(Beginning of Input records)
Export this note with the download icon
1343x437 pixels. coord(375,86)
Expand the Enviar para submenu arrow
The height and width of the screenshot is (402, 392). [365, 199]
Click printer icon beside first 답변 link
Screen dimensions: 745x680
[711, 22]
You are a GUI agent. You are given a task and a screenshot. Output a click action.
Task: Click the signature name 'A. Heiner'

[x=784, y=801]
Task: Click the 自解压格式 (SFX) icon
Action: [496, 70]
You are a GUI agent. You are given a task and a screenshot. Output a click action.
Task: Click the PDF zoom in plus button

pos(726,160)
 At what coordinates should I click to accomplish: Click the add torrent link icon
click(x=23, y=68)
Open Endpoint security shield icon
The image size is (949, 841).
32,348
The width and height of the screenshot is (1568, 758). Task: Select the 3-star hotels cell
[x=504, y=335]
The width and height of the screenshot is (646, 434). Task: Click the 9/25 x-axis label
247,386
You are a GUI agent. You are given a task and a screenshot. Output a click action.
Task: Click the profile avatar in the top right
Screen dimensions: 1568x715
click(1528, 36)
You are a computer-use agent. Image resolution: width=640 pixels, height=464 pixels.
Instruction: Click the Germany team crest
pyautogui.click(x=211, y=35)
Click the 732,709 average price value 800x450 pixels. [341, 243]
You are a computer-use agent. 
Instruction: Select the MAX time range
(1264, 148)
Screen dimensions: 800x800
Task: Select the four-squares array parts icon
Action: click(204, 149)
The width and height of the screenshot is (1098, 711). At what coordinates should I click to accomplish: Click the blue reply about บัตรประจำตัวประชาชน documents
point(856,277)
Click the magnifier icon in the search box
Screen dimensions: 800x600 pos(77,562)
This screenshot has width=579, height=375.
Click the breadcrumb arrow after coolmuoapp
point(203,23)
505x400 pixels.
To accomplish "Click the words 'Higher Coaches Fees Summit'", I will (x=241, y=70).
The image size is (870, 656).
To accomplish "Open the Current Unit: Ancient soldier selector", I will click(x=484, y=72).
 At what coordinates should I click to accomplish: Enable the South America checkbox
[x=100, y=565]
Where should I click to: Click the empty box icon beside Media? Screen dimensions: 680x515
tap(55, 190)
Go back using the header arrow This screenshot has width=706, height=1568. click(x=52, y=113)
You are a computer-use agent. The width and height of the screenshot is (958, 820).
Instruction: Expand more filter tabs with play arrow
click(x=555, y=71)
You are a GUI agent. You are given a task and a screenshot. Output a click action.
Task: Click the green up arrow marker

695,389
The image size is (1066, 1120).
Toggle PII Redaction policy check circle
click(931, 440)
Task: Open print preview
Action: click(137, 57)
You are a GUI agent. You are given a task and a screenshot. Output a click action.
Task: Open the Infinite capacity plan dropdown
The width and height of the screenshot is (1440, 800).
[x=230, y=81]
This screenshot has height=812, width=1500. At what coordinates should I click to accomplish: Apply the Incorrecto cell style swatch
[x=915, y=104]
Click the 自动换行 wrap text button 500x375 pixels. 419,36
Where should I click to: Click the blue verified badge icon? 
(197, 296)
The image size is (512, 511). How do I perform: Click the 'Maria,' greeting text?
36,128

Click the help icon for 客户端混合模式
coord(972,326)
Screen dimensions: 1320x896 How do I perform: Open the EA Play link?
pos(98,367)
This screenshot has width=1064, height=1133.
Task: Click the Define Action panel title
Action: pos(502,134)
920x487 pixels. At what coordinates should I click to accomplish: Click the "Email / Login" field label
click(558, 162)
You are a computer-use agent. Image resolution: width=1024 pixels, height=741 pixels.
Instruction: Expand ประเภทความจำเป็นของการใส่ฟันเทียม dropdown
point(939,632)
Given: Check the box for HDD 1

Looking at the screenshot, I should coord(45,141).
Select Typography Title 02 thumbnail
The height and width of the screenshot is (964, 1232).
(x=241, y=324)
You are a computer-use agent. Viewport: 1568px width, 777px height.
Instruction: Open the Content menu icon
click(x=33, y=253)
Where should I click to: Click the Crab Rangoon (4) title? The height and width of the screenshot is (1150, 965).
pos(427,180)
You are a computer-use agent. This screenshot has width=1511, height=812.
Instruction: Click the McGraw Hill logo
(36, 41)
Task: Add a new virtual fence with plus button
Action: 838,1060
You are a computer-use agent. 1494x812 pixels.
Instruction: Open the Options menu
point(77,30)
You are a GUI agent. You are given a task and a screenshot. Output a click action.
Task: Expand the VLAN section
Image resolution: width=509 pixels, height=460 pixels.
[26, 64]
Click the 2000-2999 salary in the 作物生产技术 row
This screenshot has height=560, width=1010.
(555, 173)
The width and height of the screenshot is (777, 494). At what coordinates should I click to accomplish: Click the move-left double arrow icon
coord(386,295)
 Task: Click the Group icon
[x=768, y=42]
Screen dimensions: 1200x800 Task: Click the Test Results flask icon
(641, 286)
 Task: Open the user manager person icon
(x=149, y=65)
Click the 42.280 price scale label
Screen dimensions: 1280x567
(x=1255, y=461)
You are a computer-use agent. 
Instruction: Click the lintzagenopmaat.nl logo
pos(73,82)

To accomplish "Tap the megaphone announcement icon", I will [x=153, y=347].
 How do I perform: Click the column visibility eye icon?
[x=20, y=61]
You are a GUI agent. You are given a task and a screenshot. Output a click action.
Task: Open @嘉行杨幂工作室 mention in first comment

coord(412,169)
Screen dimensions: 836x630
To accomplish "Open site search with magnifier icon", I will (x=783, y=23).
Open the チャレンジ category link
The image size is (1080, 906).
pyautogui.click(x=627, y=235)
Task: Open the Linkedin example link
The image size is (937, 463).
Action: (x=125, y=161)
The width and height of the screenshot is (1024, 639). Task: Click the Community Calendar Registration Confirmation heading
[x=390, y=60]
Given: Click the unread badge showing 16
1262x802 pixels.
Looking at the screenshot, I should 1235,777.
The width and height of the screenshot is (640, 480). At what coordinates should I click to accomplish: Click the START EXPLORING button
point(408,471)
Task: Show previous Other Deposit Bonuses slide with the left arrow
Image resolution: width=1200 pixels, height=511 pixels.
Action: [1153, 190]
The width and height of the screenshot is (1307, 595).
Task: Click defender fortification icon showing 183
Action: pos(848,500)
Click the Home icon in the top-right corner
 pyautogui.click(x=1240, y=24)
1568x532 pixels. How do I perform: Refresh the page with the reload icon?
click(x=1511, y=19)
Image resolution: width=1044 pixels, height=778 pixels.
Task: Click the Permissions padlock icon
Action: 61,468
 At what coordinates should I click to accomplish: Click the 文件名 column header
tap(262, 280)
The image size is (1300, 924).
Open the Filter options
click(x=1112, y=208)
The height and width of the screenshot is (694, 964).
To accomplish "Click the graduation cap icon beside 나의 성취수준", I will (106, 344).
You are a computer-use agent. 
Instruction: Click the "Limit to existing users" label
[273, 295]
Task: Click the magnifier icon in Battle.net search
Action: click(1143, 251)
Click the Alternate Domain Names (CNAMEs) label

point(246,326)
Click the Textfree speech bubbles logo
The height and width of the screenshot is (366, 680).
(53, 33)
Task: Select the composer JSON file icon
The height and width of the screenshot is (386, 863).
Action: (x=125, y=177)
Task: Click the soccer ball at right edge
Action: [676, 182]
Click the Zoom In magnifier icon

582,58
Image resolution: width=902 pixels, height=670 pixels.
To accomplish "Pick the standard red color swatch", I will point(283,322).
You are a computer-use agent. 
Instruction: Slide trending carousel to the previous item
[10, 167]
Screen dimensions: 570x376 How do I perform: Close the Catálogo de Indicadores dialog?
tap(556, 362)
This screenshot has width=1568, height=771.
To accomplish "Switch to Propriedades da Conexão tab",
(End of Input records)
All of the data above needs to be transcribed verbatim.

Solution below |
Export this note with the download icon
1343x437 pixels. coord(375,86)
Expand the Enviar para submenu arrow
The height and width of the screenshot is (402, 392). [365, 199]
Click printer icon beside first 답변 link
Screen dimensions: 745x680
[711, 22]
You are a GUI agent. You are given a task and a screenshot. Output a click action.
Task: Click the signature name 'A. Heiner'

[x=784, y=801]
Task: Click the 自解压格式 (SFX) icon
Action: [496, 70]
You are a GUI agent. You are given a task and a screenshot. Output a click action.
Task: Click the PDF zoom in plus button

pos(726,160)
 At what coordinates should I click to accomplish: Click the add torrent link icon
click(x=23, y=68)
Open Endpoint security shield icon
The image size is (949, 841).
32,348
The width and height of the screenshot is (1568, 758). Task: Select the 3-star hotels cell
[x=504, y=335]
The width and height of the screenshot is (646, 434). Task: Click the 9/25 x-axis label
247,386
You are a GUI agent. You are given a task and a screenshot. Output a click action.
Task: Click the profile avatar in the top right
Screen dimensions: 1568x715
click(1528, 36)
You are a computer-use agent. Image resolution: width=640 pixels, height=464 pixels.
Instruction: Click the Germany team crest
pyautogui.click(x=211, y=35)
Click the 732,709 average price value 800x450 pixels. [341, 243]
You are a computer-use agent. 
Instruction: Select the MAX time range
(1264, 148)
Screen dimensions: 800x800
Task: Select the four-squares array parts icon
Action: click(204, 149)
The width and height of the screenshot is (1098, 711). At what coordinates should I click to accomplish: Click the blue reply about บัตรประจำตัวประชาชน documents
point(856,277)
Click the magnifier icon in the search box
Screen dimensions: 800x600 pos(77,562)
This screenshot has width=579, height=375.
Click the breadcrumb arrow after coolmuoapp
point(203,23)
505x400 pixels.
To accomplish "Click the words 'Higher Coaches Fees Summit'", I will (x=241, y=70).
The image size is (870, 656).
To accomplish "Open the Current Unit: Ancient soldier selector", I will click(x=484, y=72).
 At what coordinates should I click to accomplish: Enable the South America checkbox
[x=100, y=565]
Where should I click to: Click the empty box icon beside Media? Screen dimensions: 680x515
tap(55, 190)
Go back using the header arrow This screenshot has width=706, height=1568. click(x=52, y=113)
You are a computer-use agent. The width and height of the screenshot is (958, 820).
Instruction: Expand more filter tabs with play arrow
click(x=555, y=71)
You are a GUI agent. You are given a task and a screenshot. Output a click action.
Task: Click the green up arrow marker

695,389
The image size is (1066, 1120).
Toggle PII Redaction policy check circle
click(931, 440)
Task: Open print preview
Action: click(137, 57)
You are a GUI agent. You are given a task and a screenshot. Output a click action.
Task: Open the Infinite capacity plan dropdown
The width and height of the screenshot is (1440, 800).
[x=230, y=81]
This screenshot has height=812, width=1500. At what coordinates should I click to accomplish: Apply the Incorrecto cell style swatch
[x=915, y=104]
Click the 自动换行 wrap text button 500x375 pixels. 419,36
Where should I click to: Click the blue verified badge icon? 
(197, 296)
The image size is (512, 511). How do I perform: Click the 'Maria,' greeting text?
36,128

Click the help icon for 客户端混合模式
coord(972,326)
Screen dimensions: 1320x896 How do I perform: Open the EA Play link?
pos(98,367)
This screenshot has width=1064, height=1133.
Task: Click the Define Action panel title
Action: pos(502,134)
920x487 pixels. At what coordinates should I click to accomplish: Click the "Email / Login" field label
click(558, 162)
You are a computer-use agent. Image resolution: width=1024 pixels, height=741 pixels.
Instruction: Expand ประเภทความจำเป็นของการใส่ฟันเทียม dropdown
point(939,632)
Given: Check the box for HDD 1

Looking at the screenshot, I should coord(45,141).
Select Typography Title 02 thumbnail
The height and width of the screenshot is (964, 1232).
(x=241, y=324)
You are a computer-use agent. Viewport: 1568px width, 777px height.
Instruction: Open the Content menu icon
click(x=33, y=253)
Where should I click to: Click the Crab Rangoon (4) title? The height and width of the screenshot is (1150, 965).
pos(427,180)
You are a computer-use agent. This screenshot has width=1511, height=812.
Instruction: Click the McGraw Hill logo
(36, 41)
Task: Add a new virtual fence with plus button
Action: 838,1060
You are a computer-use agent. 1494x812 pixels.
Instruction: Open the Options menu
point(77,30)
You are a GUI agent. You are given a task and a screenshot. Output a click action.
Task: Expand the VLAN section
Image resolution: width=509 pixels, height=460 pixels.
[26, 64]
Click the 2000-2999 salary in the 作物生产技术 row
This screenshot has height=560, width=1010.
(555, 173)
The width and height of the screenshot is (777, 494). At what coordinates should I click to accomplish: Click the move-left double arrow icon
coord(386,295)
 Task: Click the Group icon
[x=768, y=42]
Screen dimensions: 1200x800 Task: Click the Test Results flask icon
(641, 286)
 Task: Open the user manager person icon
(x=149, y=65)
Click the 42.280 price scale label
Screen dimensions: 1280x567
(x=1255, y=461)
You are a computer-use agent. 
Instruction: Click the lintzagenopmaat.nl logo
pos(73,82)

To accomplish "Tap the megaphone announcement icon", I will [x=153, y=347].
 How do I perform: Click the column visibility eye icon?
[x=20, y=61]
You are a GUI agent. You are given a task and a screenshot. Output a click action.
Task: Open @嘉行杨幂工作室 mention in first comment

coord(412,169)
Screen dimensions: 836x630
To accomplish "Open site search with magnifier icon", I will (x=783, y=23).
Open the チャレンジ category link
The image size is (1080, 906).
pyautogui.click(x=627, y=235)
Task: Open the Linkedin example link
The image size is (937, 463).
Action: (x=125, y=161)
The width and height of the screenshot is (1024, 639). Task: Click the Community Calendar Registration Confirmation heading
[x=390, y=60]
Given: Click the unread badge showing 16
1262x802 pixels.
Looking at the screenshot, I should 1235,777.
The width and height of the screenshot is (640, 480). At what coordinates should I click to accomplish: Click the START EXPLORING button
point(408,471)
Task: Show previous Other Deposit Bonuses slide with the left arrow
Image resolution: width=1200 pixels, height=511 pixels.
Action: [1153, 190]
The width and height of the screenshot is (1307, 595).
Task: Click defender fortification icon showing 183
Action: pos(848,500)
Click the Home icon in the top-right corner
 pyautogui.click(x=1240, y=24)
1568x532 pixels. How do I perform: Refresh the page with the reload icon?
click(x=1511, y=19)
Image resolution: width=1044 pixels, height=778 pixels.
Task: Click the Permissions padlock icon
Action: 61,468
 At what coordinates should I click to accomplish: Click the 文件名 column header
tap(262, 280)
The image size is (1300, 924).
Open the Filter options
click(x=1112, y=208)
The height and width of the screenshot is (694, 964).
To accomplish "Click the graduation cap icon beside 나의 성취수준", I will (106, 344).
You are a computer-use agent. 
Instruction: Click the "Limit to existing users" label
[273, 295]
Task: Click the magnifier icon in Battle.net search
Action: click(1143, 251)
Click the Alternate Domain Names (CNAMEs) label

point(246,326)
Click the Textfree speech bubbles logo
The height and width of the screenshot is (366, 680).
(53, 33)
Task: Select the composer JSON file icon
The height and width of the screenshot is (386, 863).
Action: (x=125, y=177)
Task: Click the soccer ball at right edge
Action: [676, 182]
Click the Zoom In magnifier icon

582,58
Image resolution: width=902 pixels, height=670 pixels.
To accomplish "Pick the standard red color swatch", I will point(283,322).
You are a computer-use agent. 
Instruction: Slide trending carousel to the previous item
[10, 167]
Screen dimensions: 570x376 How do I perform: Close the Catálogo de Indicadores dialog?
tap(556, 362)
This screenshot has width=1568, height=771.
To accomplish "Switch to Propriedades da Conexão tab",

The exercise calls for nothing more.